§ **RECORDS SHOWN**

++++++

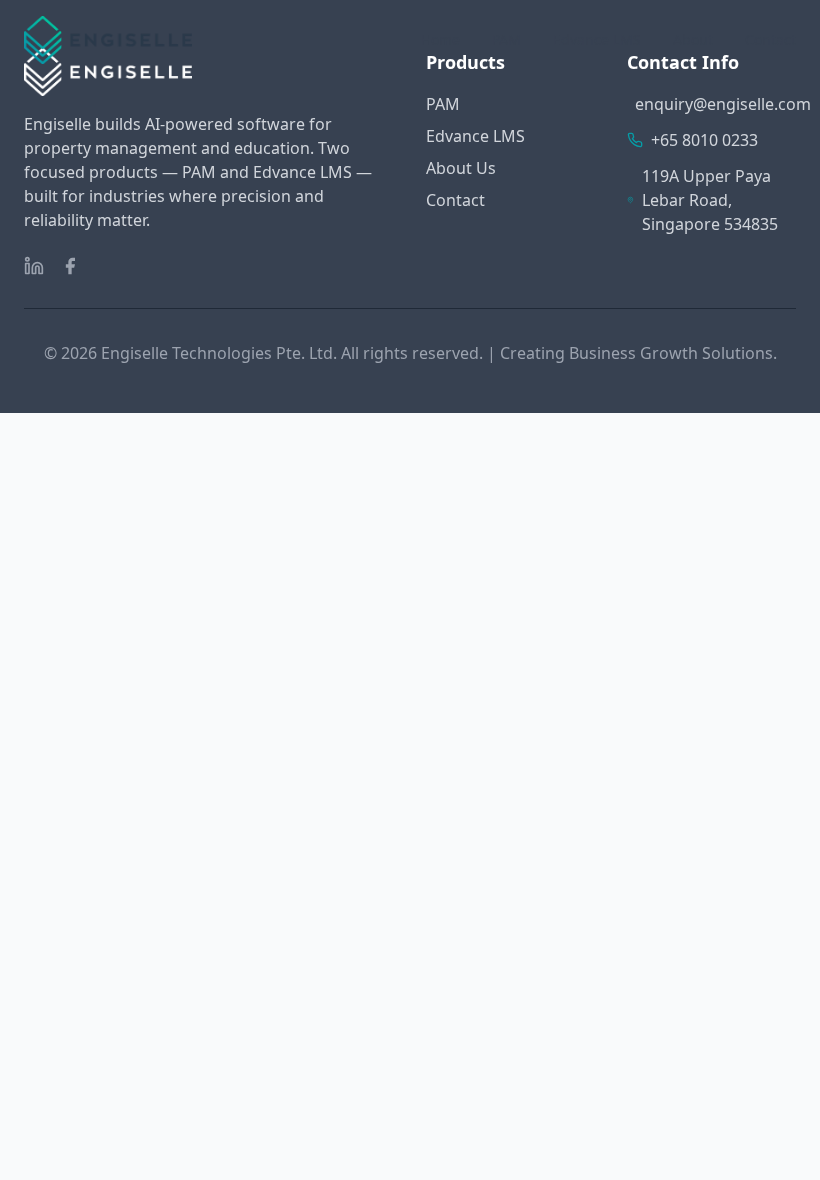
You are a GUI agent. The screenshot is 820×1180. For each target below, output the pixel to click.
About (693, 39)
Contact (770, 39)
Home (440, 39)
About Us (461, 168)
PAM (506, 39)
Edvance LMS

++++++

§ **ACTIVITY**
Quote the records in full and exactly; skip any image.

§ **PROBLEM SOLUTION**
You are a GUI agent. The screenshot is 820×1180. For each target below, output the pixel to click.
About (693, 39)
Contact (770, 39)
Home (440, 39)
About Us (461, 168)
PAM (506, 39)
Edvance LMS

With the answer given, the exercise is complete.